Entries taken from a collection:

──────────

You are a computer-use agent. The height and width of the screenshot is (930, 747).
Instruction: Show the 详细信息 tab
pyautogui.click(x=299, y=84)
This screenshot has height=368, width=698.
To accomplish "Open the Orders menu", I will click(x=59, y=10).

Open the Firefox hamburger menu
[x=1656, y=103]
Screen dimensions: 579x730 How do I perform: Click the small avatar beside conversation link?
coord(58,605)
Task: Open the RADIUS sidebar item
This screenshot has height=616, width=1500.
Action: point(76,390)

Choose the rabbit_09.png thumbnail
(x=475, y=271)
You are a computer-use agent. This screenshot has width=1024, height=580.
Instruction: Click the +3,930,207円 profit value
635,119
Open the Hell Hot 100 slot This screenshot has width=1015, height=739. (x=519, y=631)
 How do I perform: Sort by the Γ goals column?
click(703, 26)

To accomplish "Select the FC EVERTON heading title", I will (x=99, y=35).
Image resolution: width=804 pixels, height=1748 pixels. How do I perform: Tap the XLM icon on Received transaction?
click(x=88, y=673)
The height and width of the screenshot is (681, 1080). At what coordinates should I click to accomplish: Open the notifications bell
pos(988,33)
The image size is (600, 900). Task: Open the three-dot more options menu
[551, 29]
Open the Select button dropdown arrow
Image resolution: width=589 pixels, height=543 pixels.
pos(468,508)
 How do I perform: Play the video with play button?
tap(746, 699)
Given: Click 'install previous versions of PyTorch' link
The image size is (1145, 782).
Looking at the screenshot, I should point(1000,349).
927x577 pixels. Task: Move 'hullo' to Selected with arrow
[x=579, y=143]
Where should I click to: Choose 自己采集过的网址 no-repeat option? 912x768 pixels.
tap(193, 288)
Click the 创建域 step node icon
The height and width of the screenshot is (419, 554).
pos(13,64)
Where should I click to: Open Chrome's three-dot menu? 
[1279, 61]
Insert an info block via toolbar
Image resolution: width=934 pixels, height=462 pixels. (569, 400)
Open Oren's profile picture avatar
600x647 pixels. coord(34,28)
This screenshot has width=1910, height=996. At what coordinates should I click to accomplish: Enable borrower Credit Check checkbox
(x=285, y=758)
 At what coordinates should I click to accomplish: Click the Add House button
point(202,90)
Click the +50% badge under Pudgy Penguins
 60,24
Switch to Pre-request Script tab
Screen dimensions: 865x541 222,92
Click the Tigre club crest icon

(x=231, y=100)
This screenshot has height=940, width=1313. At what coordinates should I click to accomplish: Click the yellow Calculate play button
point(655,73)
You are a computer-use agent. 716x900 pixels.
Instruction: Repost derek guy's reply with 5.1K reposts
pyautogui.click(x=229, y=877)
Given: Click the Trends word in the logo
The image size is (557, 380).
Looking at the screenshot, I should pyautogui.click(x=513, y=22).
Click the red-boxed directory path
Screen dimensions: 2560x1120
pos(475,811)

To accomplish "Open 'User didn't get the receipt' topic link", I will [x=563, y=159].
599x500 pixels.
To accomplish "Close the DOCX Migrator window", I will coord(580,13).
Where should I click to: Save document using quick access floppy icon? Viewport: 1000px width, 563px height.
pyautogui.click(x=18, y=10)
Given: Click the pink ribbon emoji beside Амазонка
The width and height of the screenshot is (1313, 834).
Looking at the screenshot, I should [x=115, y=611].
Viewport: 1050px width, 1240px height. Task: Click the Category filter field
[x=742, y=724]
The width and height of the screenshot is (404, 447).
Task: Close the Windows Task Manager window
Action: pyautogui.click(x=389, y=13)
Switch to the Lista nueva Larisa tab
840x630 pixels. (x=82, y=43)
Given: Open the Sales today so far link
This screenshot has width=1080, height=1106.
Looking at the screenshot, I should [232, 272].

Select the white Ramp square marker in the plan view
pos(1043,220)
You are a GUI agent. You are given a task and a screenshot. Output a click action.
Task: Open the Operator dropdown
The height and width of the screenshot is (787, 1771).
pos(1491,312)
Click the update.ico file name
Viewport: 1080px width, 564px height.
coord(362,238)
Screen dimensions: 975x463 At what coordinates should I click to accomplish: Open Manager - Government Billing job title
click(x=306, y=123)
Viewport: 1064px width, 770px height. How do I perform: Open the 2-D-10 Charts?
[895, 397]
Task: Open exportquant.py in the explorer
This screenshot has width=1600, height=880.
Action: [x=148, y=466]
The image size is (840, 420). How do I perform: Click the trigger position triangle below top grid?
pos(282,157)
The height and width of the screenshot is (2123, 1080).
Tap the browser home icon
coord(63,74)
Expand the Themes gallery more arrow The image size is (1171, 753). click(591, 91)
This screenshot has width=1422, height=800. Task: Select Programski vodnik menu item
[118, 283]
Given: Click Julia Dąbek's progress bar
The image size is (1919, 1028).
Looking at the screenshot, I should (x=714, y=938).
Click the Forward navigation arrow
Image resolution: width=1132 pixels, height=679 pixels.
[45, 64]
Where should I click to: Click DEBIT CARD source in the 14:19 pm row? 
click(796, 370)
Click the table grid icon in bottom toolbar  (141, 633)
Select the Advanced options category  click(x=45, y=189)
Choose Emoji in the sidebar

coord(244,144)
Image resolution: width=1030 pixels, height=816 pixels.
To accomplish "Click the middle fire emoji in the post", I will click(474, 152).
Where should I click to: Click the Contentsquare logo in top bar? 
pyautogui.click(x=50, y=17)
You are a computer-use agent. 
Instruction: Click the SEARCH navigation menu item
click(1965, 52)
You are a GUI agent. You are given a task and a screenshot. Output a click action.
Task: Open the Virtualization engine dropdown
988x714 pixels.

──────────

> Exercise
Nothing but an exact reproduction of the entries is wanted.

> Solved exercise
You are a computer-use agent. The height and width of the screenshot is (930, 747).
Instruction: Show the 详细信息 tab
pyautogui.click(x=299, y=84)
This screenshot has height=368, width=698.
To accomplish "Open the Orders menu", I will click(x=59, y=10).

Open the Firefox hamburger menu
[x=1656, y=103]
Screen dimensions: 579x730 How do I perform: Click the small avatar beside conversation link?
coord(58,605)
Task: Open the RADIUS sidebar item
This screenshot has height=616, width=1500.
Action: point(76,390)

Choose the rabbit_09.png thumbnail
(x=475, y=271)
You are a computer-use agent. This screenshot has width=1024, height=580.
Instruction: Click the +3,930,207円 profit value
635,119
Open the Hell Hot 100 slot This screenshot has width=1015, height=739. (x=519, y=631)
 How do I perform: Sort by the Γ goals column?
click(703, 26)

To accomplish "Select the FC EVERTON heading title", I will (x=99, y=35).
Image resolution: width=804 pixels, height=1748 pixels. How do I perform: Tap the XLM icon on Received transaction?
click(x=88, y=673)
The height and width of the screenshot is (681, 1080). At what coordinates should I click to accomplish: Open the notifications bell
pos(988,33)
The image size is (600, 900). Task: Open the three-dot more options menu
[551, 29]
Open the Select button dropdown arrow
Image resolution: width=589 pixels, height=543 pixels.
pos(468,508)
 How do I perform: Play the video with play button?
tap(746, 699)
Given: Click 'install previous versions of PyTorch' link
The image size is (1145, 782).
Looking at the screenshot, I should point(1000,349).
927x577 pixels. Task: Move 'hullo' to Selected with arrow
[x=579, y=143]
Where should I click to: Choose 自己采集过的网址 no-repeat option? 912x768 pixels.
tap(193, 288)
Click the 创建域 step node icon
The height and width of the screenshot is (419, 554).
pos(13,64)
Where should I click to: Open Chrome's three-dot menu? 
[1279, 61]
Insert an info block via toolbar
Image resolution: width=934 pixels, height=462 pixels. (569, 400)
Open Oren's profile picture avatar
600x647 pixels. coord(34,28)
This screenshot has width=1910, height=996. At what coordinates should I click to accomplish: Enable borrower Credit Check checkbox
(x=285, y=758)
 At what coordinates should I click to accomplish: Click the Add House button
point(202,90)
Click the +50% badge under Pudgy Penguins
 60,24
Switch to Pre-request Script tab
Screen dimensions: 865x541 222,92
Click the Tigre club crest icon

(x=231, y=100)
This screenshot has height=940, width=1313. At what coordinates should I click to accomplish: Click the yellow Calculate play button
point(655,73)
You are a computer-use agent. 716x900 pixels.
Instruction: Repost derek guy's reply with 5.1K reposts
pyautogui.click(x=229, y=877)
Given: Click the Trends word in the logo
The image size is (557, 380).
Looking at the screenshot, I should pyautogui.click(x=513, y=22).
Click the red-boxed directory path
Screen dimensions: 2560x1120
pos(475,811)

To accomplish "Open 'User didn't get the receipt' topic link", I will [x=563, y=159].
599x500 pixels.
To accomplish "Close the DOCX Migrator window", I will coord(580,13).
Where should I click to: Save document using quick access floppy icon? Viewport: 1000px width, 563px height.
pyautogui.click(x=18, y=10)
Given: Click the pink ribbon emoji beside Амазонка
The width and height of the screenshot is (1313, 834).
Looking at the screenshot, I should [x=115, y=611].
Viewport: 1050px width, 1240px height. Task: Click the Category filter field
[x=742, y=724]
The width and height of the screenshot is (404, 447).
Task: Close the Windows Task Manager window
Action: pyautogui.click(x=389, y=13)
Switch to the Lista nueva Larisa tab
840x630 pixels. (x=82, y=43)
Given: Open the Sales today so far link
This screenshot has width=1080, height=1106.
Looking at the screenshot, I should [232, 272].

Select the white Ramp square marker in the plan view
pos(1043,220)
You are a GUI agent. You are given a task and a screenshot. Output a click action.
Task: Open the Operator dropdown
The height and width of the screenshot is (787, 1771).
pos(1491,312)
Click the update.ico file name
Viewport: 1080px width, 564px height.
coord(362,238)
Screen dimensions: 975x463 At what coordinates should I click to accomplish: Open Manager - Government Billing job title
click(x=306, y=123)
Viewport: 1064px width, 770px height. How do I perform: Open the 2-D-10 Charts?
[895, 397]
Task: Open exportquant.py in the explorer
This screenshot has width=1600, height=880.
Action: [x=148, y=466]
The image size is (840, 420). How do I perform: Click the trigger position triangle below top grid?
pos(282,157)
The height and width of the screenshot is (2123, 1080).
Tap the browser home icon
coord(63,74)
Expand the Themes gallery more arrow The image size is (1171, 753). click(591, 91)
This screenshot has width=1422, height=800. Task: Select Programski vodnik menu item
[118, 283]
Given: Click Julia Dąbek's progress bar
The image size is (1919, 1028).
Looking at the screenshot, I should (x=714, y=938).
Click the Forward navigation arrow
Image resolution: width=1132 pixels, height=679 pixels.
[45, 64]
Where should I click to: Click DEBIT CARD source in the 14:19 pm row? 
click(796, 370)
Click the table grid icon in bottom toolbar  (141, 633)
Select the Advanced options category  click(x=45, y=189)
Choose Emoji in the sidebar

coord(244,144)
Image resolution: width=1030 pixels, height=816 pixels.
To accomplish "Click the middle fire emoji in the post", I will click(474, 152).
Where should I click to: Click the Contentsquare logo in top bar? 
pyautogui.click(x=50, y=17)
You are a computer-use agent. 
Instruction: Click the SEARCH navigation menu item
click(1965, 52)
You are a GUI agent. You are given a task and a screenshot. Output a click action.
Task: Open the Virtualization engine dropdown
988x714 pixels.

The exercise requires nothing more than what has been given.